Frustrated Tolaga Bay locals have been left none the wiser following a meeting last night about massive storm damage.
Forestry debris washed down from hillsides blocked rivers and damaged farms in two bouts of heavy rain in the region earlier this month.
More than 100 people turned up to get answers from the three major forestry companies in the area and Gisborne District Council at a community meeting at Reynolds Hall in Tolaga Bay.
Locals wanted to know who was at fault, who would be paying, and what could be done to stop it happening again.
Landowner Des McGrannaghan used the meeting as his chance to tell the forestry companies exactly what was on his mind.
"This accident was waiting to happen and no one is prepared to take responsibility for it.
"Us down here, we all knew it was going to happen it was a question of when. Your practices up there are disgraceful."
Forestry companies Ernslaw One, PF Olsen and Hikurangi Forest Farms said the damage was not caused by negligence.
After the meeting PF Olsen harvest manager Warren Roche said all correct processes had been followed and all debris was where it should have been.

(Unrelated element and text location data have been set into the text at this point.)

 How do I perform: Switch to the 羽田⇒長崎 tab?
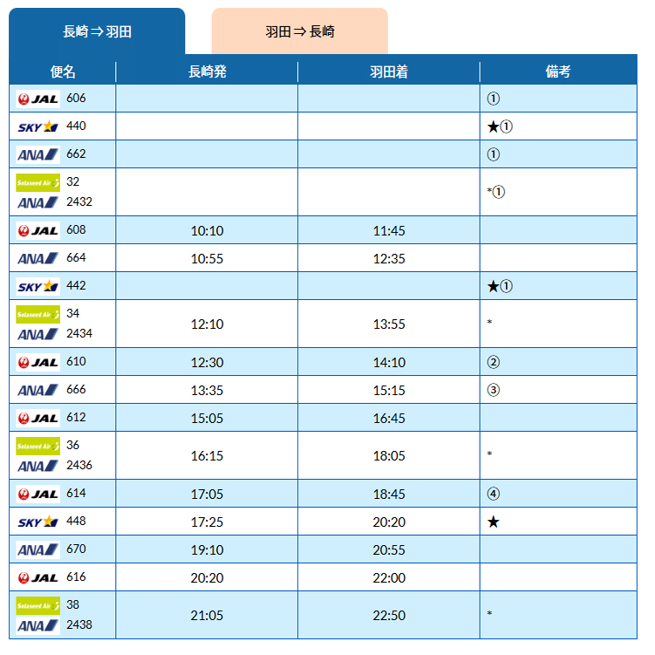pyautogui.click(x=299, y=31)
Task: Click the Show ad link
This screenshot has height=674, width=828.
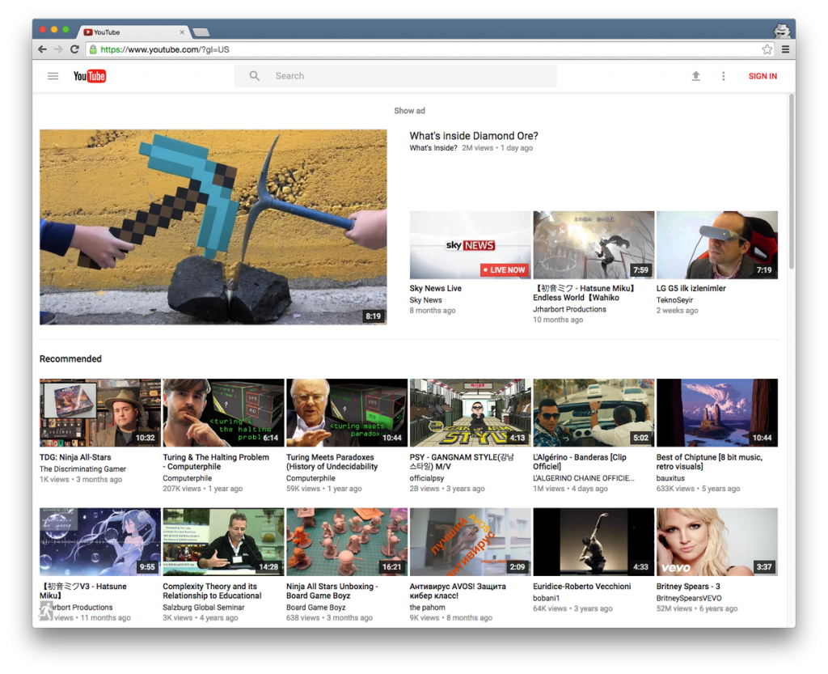Action: coord(409,111)
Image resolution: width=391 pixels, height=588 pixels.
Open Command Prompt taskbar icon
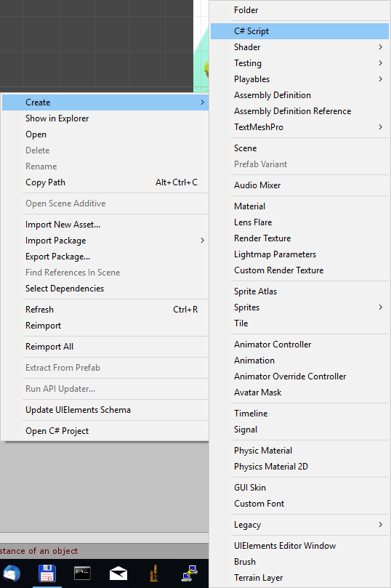82,573
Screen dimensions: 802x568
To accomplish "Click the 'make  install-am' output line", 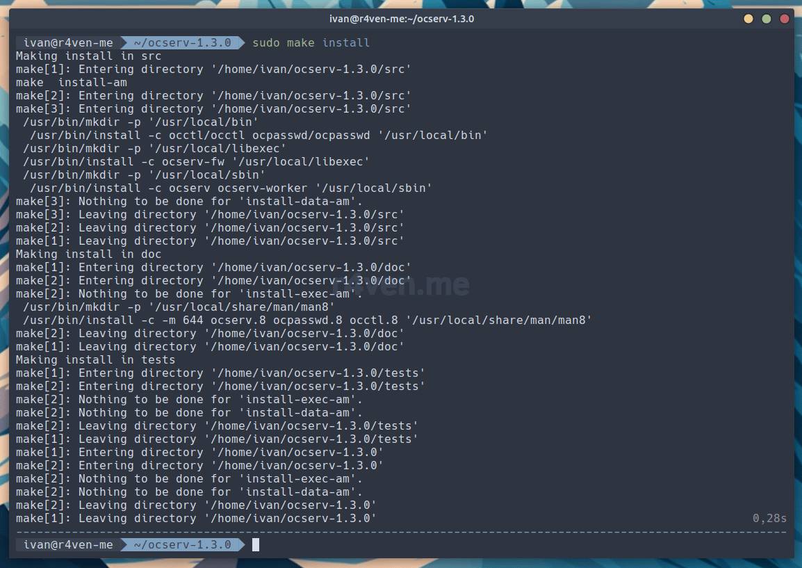I will (x=71, y=83).
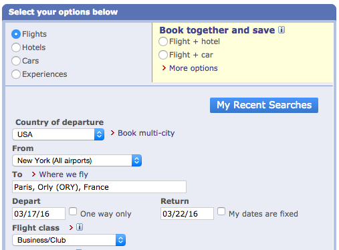Click red chevron before Where we fly
Image resolution: width=339 pixels, height=250 pixels.
click(33, 174)
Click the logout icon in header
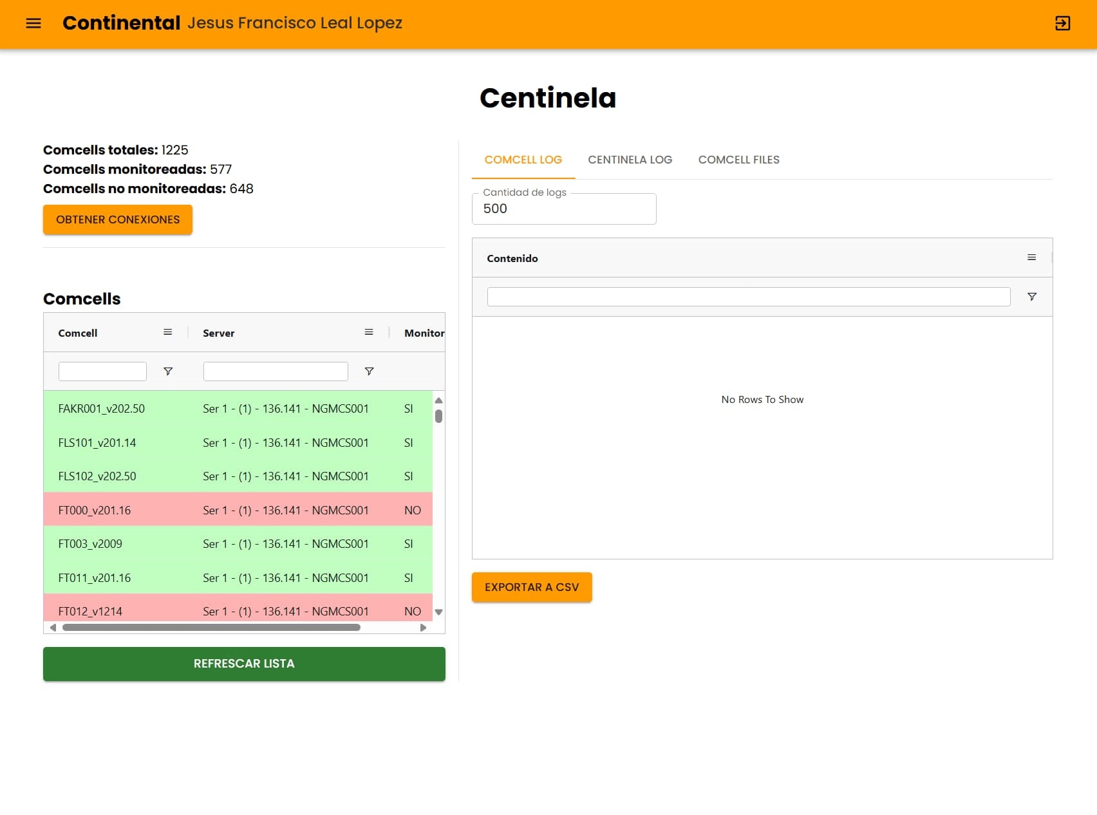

"The hill is probably the best place for [the debris] because in any normal event it wouldn't have mobilised. To my best knowledge the wood was all in the right places."
During the meeting Susie Te Rure-Puha said the council should have done more with the information it had from a report on forestry, completed after last year's Cyclone Cook.
The report found piles of slash - forestry debris - were routinely stored on flood plains and that future downpours would cause risk for buildings and infrastructure.
It predicted the damage that unfolded over the past weeks was highly likely.
"You found that there was a lot of forestry among the wood there, the report was done. So the community does think you're at fault here, council, around your management of the resource consent," Ms Te Rure-Puha said.
"That is what we do believe, you need to prove us wrong."
Council environmental director Nick Zaman said the council was investigating its consent management processes but had made some changes after the report was finalised.
Mr Zaman said council had told the forestry companies about the report and warned them about what could happen.
"We've also held workshops with the forestry industry in terms of engaging with them and also educating them out what is required to be done.
"So I think it's actually time to be hearing from the forestry council about what they're actually doing about this."
Local farmer Clare Parker said hundreds of thousands of dollars worth of damage had been done to her land.
She wanted the council to commit to a solid plan.
"While you guys are doing an investigation on yourself and the forestry and your own consents, we'd really like some immediate compensation and some immediate clean-up put in place.
"Can the council agree to sending weekly updates, we're really keen to see a road map of what's happened the last two weeks and what's happening next."
Council chief executive Nedine Thatcher-Swann said it would update landowners each week.
Forestry worker Shaun Mitchell, who had his home destroyed in the flood, said the industry had a lot of work to do but it needed to be a community effort.
"I've given the industry 20 years, I'll give it another 20 but lets get our acts together as a community.
"A lot of work comes to this region through forestry, a lot of us are employed by it. But we've got to get it together."
Forestry companies will help clear the 36 affected farms, but no one has said they will clear the debris from the beach and rivers and there is no plan for where that debris will go.
Four people are still out of their homes and eight roads remain closed.